THE PROBLEM :: Starting with the line that contains "About IPTV (452, 682)" and ending with the last line of the listing, print each line exactly. Pictures stay out.

SOURCE RECORDS ::
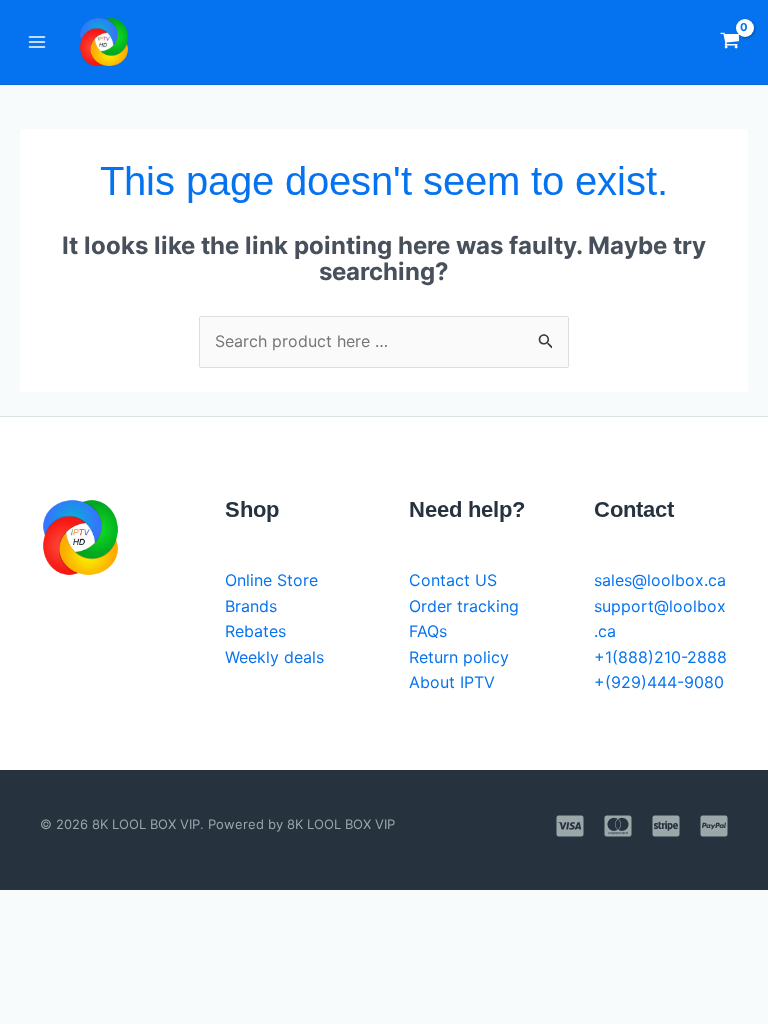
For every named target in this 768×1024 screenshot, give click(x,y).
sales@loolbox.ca (660, 580)
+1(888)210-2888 (660, 657)
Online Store (271, 580)
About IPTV (452, 682)
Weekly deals (274, 657)
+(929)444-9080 (659, 682)
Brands (251, 606)
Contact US (453, 580)
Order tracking (464, 606)
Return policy (459, 657)
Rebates (255, 631)
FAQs (428, 631)
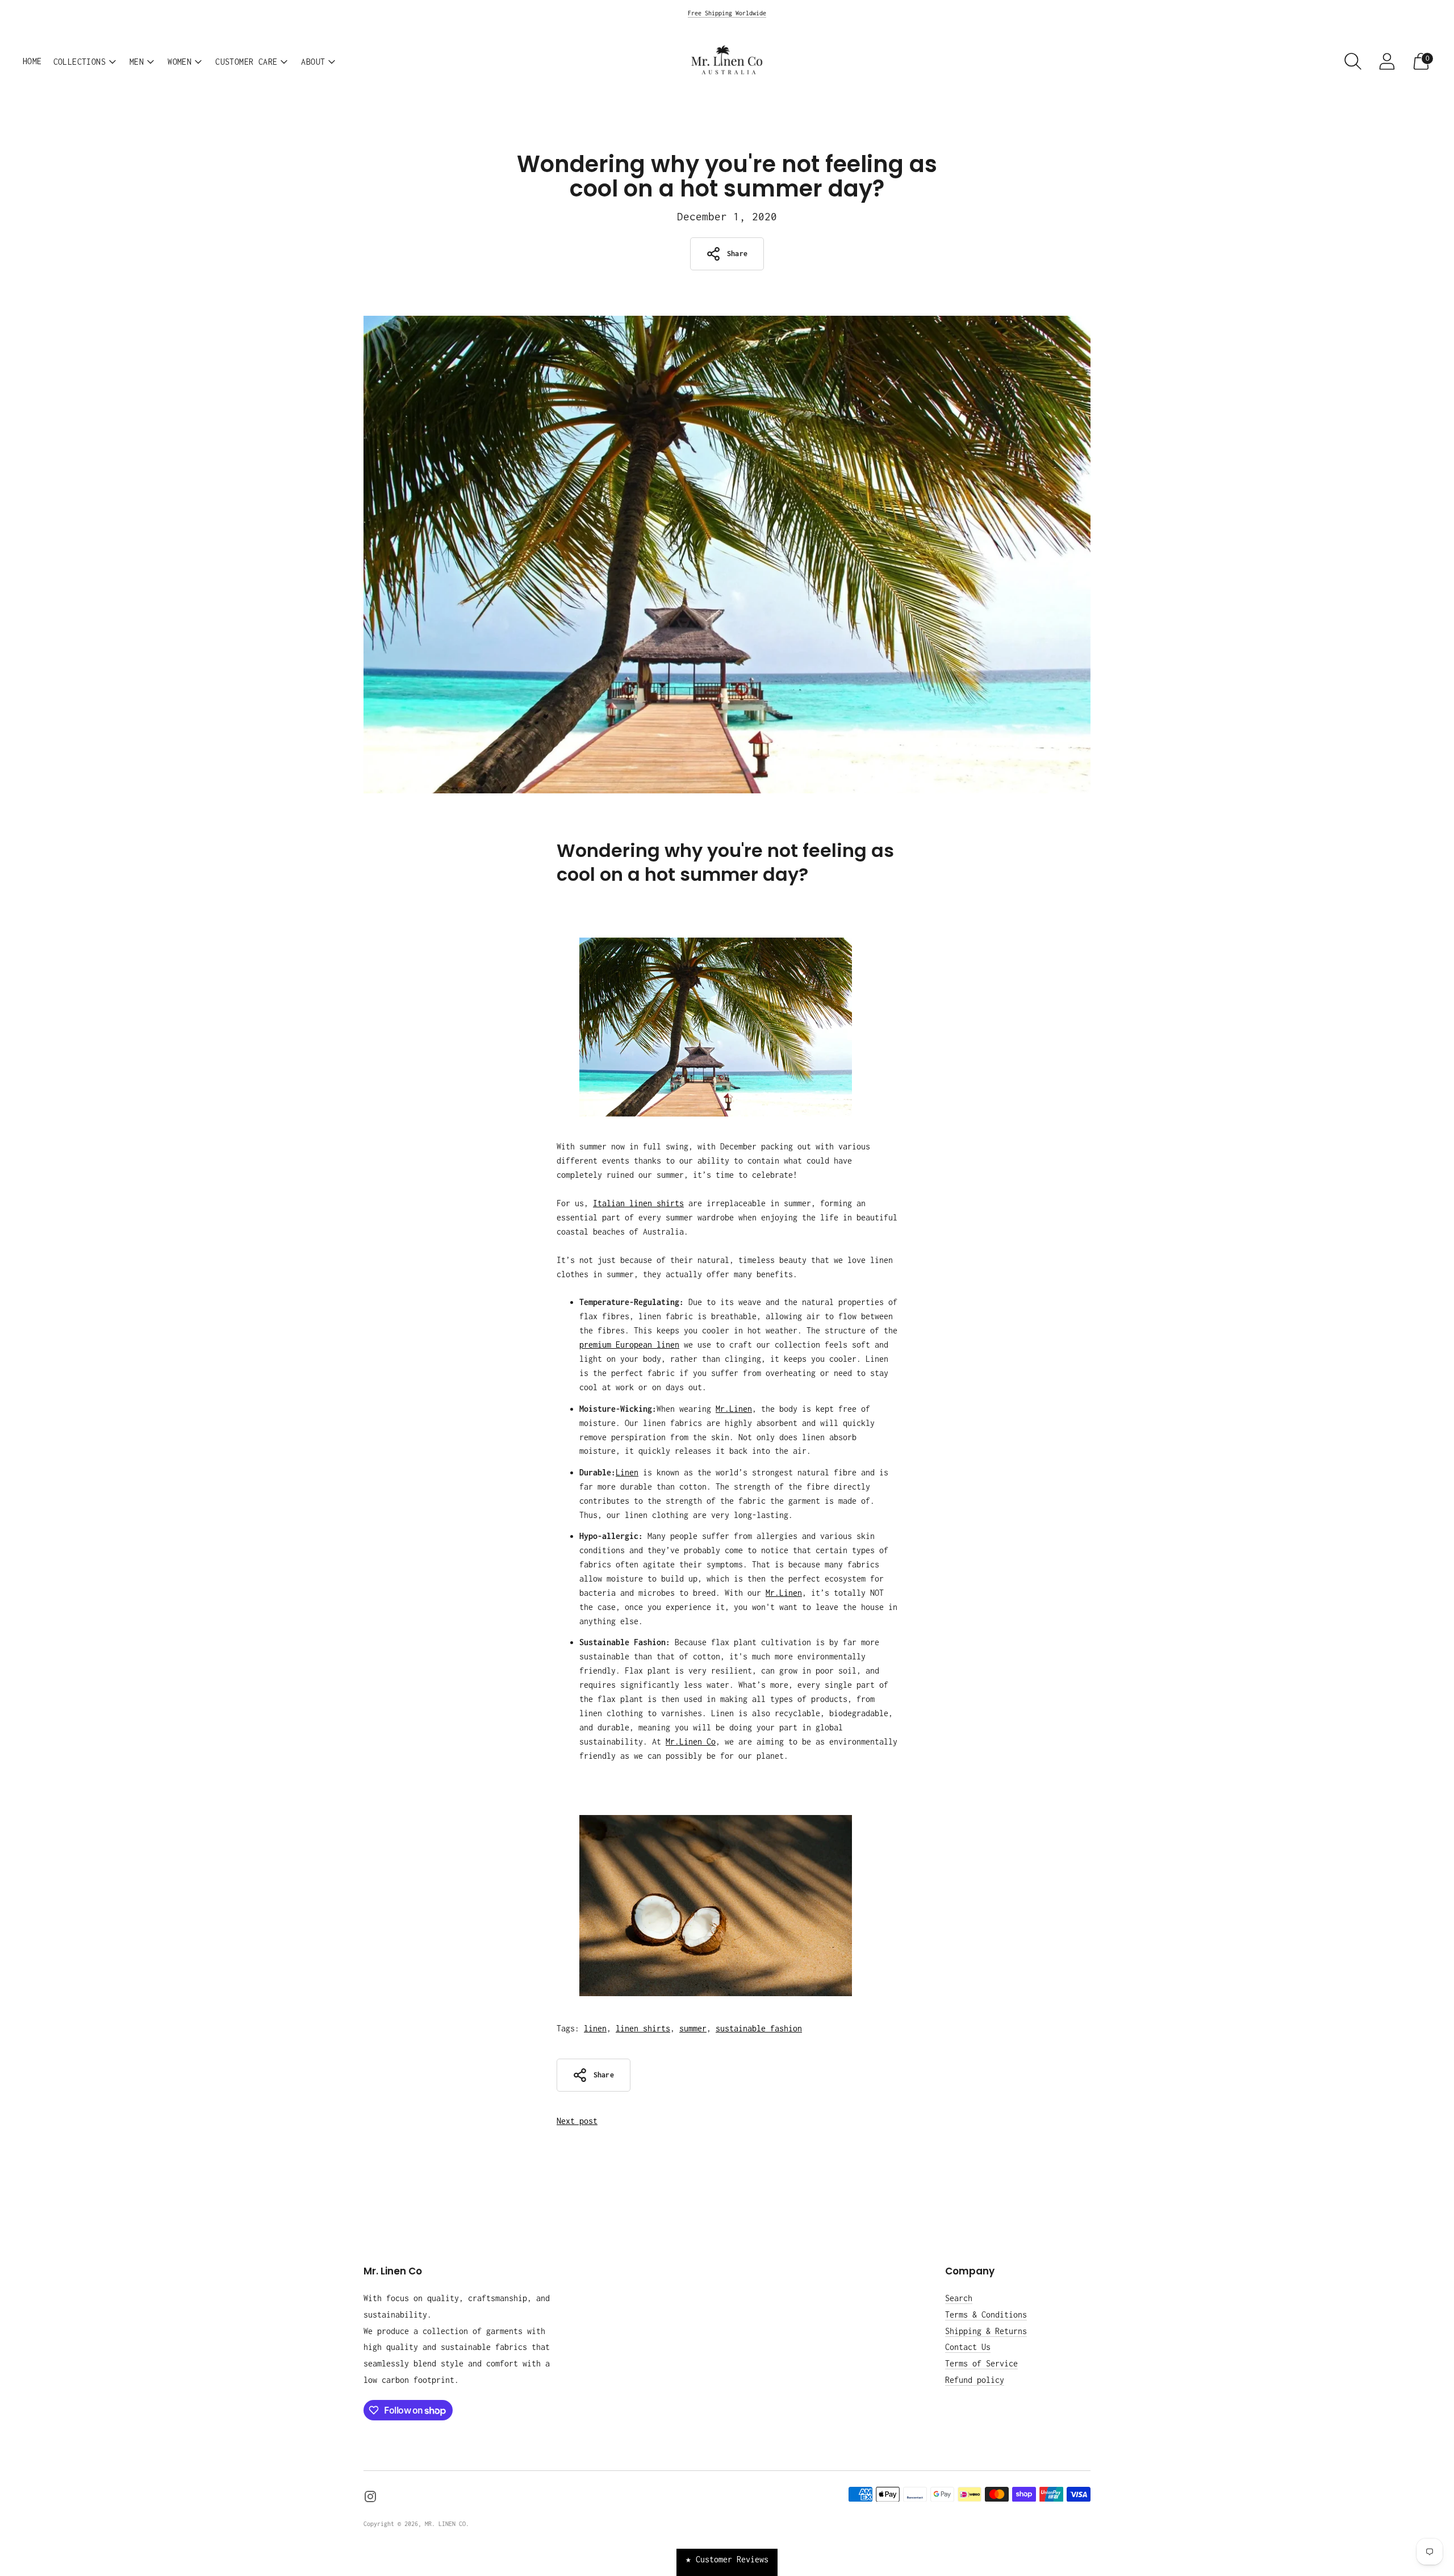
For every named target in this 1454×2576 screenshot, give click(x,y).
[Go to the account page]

PROBLEM SOLUTION ::
About IPTV (452, 682)
Weekly deals (274, 657)
+(929)444-9080 (659, 682)
Brands (251, 606)
Contact US (453, 580)
Order tracking (464, 606)
Return policy (459, 657)
Rebates (255, 631)
FAQs (428, 631)
For every named target in this 1454×2576 screenshot, give click(x,y).
[Go to the account page]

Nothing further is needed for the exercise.